Un turista irlandés denuncio recientemente que en Tenerife le drogaron con burundanga para dejarlo sin un céntimo. Su relato ha llegado a los tabloides británicos: "Me quitaron el teléfono, el reloj de oro, la pulsera, 600 euros de mi cartera y me llevaron a un cajero automático". Y allí, después de supuestamente de obtener su clave, "procedieron a sacar todo el dinero que pudo de mis cuentas de bancos irlandeses y suizos hasta que mis cuentas dejaron de funcionar". Ejem. 27 añitos. Un reloj de oro, 600 euros en el bolsillo y cuentas bancarias en Suiza para que te desplume una mujer "bajita y de pelo rizado". Además de escopolamina esa supuesta dosis de burundanga contenía un fisco de justicia poética. Es una pena que la historia sea plenamente inverosímil. La escopolamina no funciona como una droga que suspenda tu voluntad y te obligue a cumplir las instrucciones de nadie como un zombi obediente, aunque babeante. Por lo general los que denuncian manipulaciones burundangueras utilizan esta fantasía para enmascarar una noche de quemar billetes por el torrente sanguíneo.

No deberíamos ser muy duros con los mentirosos. Nosotros mentimos a diario sobre nuestros prodigiosos sures turísticos.

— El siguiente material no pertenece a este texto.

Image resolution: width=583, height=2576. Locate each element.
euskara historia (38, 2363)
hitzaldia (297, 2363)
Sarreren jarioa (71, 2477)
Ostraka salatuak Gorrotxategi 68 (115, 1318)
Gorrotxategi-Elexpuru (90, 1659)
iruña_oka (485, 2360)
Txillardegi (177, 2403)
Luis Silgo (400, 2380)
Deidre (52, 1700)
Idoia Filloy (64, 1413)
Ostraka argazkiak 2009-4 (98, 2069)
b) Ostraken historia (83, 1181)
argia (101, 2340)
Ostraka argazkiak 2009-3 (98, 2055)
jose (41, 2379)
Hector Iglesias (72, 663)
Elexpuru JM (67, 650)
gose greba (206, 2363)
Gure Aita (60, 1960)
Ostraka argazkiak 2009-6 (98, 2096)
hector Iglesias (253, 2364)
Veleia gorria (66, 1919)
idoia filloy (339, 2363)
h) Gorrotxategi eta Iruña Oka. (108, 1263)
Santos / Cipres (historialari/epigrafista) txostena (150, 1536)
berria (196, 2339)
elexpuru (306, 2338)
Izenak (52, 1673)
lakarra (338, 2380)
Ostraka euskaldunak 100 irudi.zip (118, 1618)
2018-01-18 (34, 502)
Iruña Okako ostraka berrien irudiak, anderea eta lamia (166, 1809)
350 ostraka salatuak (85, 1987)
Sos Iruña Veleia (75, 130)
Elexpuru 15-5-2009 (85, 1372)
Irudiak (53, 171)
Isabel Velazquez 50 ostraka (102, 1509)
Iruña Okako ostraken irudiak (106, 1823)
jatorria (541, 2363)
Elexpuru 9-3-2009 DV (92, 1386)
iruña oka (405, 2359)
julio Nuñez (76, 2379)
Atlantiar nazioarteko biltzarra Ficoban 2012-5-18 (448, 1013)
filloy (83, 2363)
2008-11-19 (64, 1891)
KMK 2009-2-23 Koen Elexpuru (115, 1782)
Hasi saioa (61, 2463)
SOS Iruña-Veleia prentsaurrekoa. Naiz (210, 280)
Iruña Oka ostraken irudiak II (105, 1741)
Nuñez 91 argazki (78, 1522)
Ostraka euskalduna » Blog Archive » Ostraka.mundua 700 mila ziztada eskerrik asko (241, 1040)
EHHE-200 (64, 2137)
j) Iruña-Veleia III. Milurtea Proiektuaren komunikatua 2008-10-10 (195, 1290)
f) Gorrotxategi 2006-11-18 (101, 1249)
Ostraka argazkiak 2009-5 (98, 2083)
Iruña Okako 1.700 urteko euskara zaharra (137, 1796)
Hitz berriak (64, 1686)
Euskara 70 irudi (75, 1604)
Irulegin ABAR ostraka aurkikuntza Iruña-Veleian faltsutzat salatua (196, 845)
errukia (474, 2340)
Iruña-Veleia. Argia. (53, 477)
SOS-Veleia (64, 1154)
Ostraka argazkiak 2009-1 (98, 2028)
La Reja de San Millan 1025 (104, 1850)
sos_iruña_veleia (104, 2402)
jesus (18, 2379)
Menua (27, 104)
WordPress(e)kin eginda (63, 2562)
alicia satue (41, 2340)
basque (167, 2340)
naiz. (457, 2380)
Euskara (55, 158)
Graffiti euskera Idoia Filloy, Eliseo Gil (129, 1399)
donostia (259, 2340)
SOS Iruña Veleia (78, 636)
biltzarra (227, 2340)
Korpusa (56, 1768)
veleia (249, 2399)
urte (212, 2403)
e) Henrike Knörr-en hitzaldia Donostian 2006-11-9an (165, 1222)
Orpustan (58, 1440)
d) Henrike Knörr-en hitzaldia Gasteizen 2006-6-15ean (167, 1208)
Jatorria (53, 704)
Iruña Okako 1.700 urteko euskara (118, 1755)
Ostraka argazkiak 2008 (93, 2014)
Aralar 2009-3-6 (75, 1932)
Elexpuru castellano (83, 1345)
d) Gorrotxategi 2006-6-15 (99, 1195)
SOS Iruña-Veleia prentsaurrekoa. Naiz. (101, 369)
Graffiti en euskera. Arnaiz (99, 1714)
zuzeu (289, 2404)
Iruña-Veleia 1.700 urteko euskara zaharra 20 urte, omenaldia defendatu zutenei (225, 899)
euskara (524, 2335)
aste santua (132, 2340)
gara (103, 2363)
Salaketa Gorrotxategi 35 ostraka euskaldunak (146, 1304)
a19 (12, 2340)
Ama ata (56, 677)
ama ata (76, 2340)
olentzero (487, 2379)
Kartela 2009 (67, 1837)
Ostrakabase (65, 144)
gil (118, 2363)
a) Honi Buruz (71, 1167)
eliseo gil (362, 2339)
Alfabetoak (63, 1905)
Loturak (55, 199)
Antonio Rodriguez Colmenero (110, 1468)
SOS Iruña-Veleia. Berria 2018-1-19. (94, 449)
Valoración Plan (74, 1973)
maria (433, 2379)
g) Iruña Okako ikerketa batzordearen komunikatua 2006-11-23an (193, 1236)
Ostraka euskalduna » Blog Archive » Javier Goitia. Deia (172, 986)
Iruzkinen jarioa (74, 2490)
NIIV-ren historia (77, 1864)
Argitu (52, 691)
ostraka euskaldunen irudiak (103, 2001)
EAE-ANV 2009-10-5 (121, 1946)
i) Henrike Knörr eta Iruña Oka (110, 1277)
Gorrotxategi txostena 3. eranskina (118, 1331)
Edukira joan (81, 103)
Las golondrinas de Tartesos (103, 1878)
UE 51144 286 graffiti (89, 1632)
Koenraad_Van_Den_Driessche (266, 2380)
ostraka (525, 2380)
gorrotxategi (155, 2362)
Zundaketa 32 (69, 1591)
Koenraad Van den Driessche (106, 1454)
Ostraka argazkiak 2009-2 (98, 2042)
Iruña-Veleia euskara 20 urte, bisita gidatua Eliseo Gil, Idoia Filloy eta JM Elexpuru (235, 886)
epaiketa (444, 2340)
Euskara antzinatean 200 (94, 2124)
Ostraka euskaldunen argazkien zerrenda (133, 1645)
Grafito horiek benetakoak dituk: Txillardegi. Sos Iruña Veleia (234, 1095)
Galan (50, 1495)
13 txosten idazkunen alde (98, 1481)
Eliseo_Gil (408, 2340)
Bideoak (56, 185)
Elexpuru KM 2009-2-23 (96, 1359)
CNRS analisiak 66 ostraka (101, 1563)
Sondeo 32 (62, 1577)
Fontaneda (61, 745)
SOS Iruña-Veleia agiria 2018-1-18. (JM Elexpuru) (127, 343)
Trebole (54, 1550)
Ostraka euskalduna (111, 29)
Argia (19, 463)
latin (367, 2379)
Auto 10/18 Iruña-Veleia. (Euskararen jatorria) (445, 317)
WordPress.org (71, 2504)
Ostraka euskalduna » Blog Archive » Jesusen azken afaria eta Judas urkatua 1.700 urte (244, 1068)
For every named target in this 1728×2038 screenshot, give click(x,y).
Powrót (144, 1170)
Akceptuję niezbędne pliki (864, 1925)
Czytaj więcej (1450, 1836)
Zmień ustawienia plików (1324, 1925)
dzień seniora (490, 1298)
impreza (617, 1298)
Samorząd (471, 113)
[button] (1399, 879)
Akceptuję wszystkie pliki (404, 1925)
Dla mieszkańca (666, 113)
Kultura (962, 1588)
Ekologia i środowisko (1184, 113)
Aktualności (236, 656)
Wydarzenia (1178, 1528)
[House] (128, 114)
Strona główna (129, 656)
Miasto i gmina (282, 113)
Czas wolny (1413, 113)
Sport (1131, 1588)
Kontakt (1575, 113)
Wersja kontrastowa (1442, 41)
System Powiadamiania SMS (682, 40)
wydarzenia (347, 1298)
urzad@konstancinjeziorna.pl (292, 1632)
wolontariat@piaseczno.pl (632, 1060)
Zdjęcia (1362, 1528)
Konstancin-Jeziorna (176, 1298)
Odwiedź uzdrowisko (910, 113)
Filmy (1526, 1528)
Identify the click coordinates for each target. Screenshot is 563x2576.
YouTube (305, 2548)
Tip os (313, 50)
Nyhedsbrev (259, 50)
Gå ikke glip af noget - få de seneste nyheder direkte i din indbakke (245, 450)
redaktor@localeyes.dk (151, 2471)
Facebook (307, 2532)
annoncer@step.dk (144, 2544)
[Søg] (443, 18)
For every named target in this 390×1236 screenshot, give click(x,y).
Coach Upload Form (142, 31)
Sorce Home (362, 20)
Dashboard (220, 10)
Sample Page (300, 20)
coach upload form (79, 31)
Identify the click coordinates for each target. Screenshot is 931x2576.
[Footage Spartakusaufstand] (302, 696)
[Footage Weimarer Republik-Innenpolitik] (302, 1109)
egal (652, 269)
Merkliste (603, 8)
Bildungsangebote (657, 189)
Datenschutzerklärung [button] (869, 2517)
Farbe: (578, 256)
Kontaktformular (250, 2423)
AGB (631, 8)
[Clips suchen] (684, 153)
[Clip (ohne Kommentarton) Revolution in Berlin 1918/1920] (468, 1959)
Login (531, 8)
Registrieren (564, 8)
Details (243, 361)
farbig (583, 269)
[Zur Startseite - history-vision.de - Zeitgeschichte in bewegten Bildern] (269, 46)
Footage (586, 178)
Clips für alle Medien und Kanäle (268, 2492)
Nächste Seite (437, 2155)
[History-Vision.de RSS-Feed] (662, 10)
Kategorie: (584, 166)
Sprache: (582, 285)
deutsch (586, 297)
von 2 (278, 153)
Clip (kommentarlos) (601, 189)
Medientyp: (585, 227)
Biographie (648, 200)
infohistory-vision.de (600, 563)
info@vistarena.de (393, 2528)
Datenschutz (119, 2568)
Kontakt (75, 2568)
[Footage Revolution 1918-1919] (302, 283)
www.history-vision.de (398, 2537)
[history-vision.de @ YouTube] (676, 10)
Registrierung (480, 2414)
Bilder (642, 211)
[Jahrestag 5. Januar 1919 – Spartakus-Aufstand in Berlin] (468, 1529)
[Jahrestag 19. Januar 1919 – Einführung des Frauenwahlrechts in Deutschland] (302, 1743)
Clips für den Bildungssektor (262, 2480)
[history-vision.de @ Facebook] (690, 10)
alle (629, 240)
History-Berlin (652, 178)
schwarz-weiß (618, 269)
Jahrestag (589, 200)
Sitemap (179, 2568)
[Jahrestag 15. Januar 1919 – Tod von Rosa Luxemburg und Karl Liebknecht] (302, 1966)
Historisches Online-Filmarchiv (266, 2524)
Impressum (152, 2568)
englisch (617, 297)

Frente al relato de malvadas señoras de pelo rizado que te drogan para convertirte en un pelele está una realidad que muy rara vez se discute en espacios públicos y son las miles de mujeres que se prostituyen diariamente en las zonas turísticas canarias sin ningún problema. Miles de mujeres, en su inmensa mayoría extranjeras y a menudo extracomunitarias, que llegan a Canarias a través de redes de proxenetas que renuevan la mercancía todos los meses. No recuerdo haber leído jamás una línea sobre una sola redada policial en establecimientos que se anuncian en las calles y en las carreteras de Tenerife y Gran Canaria, de Lanzarote o Fuerteventura. Es un infierno sórdido y mullido, claustrofóbico y exhibicionista, que tiene como normas la explotación, la amenaza y el miedo, y que no solo opera sin dificultades, sino que ha prosperado en los últimos lustros. Es exactamente igual que las drogas ilegales. No hay cosa más chistosa que el contraste entre el discurso prohibicionista oficial y el elevadísimo consumo cotidiano de todo tipo de drogas (desde la cocaína hasta las pequeñas canalladas de diseño químico, pasando por una renacida heroína) que pueden conseguirse sin ninguna dificultad en establecimientos locales perfectamente conocidos y reconocidos por esos andurriales de sol, playa y noches sin dormir, ritmo de la noche, yo tengo de todo. Ah, la imposible estadística del consumo de drogas ilegales en nuestros paraísos turísticos y toda su capacidad criminógena: las violaciones, las palizas, las broncas sangrientas, de vez en cuando un asesinato, a veces de un salvajismo aterrador, del que nunca más se supo. Porque lo más preocupante de todo es, precisamente, esa inusual combinación, prostitución, drogas y un nivel de homicidios realmente bajo, que solo puede explicarse técnicamente si se admite que son territorios bien ordenados, compartidos y gestionados por organizaciones criminales pactistas y pragmáticas a favor del bien (el mal) común.

Para burunganda la que tomamos nosotros -gracias al fútbol, a Neox o a la familia- para evitar enterarnos de lo que ocurre.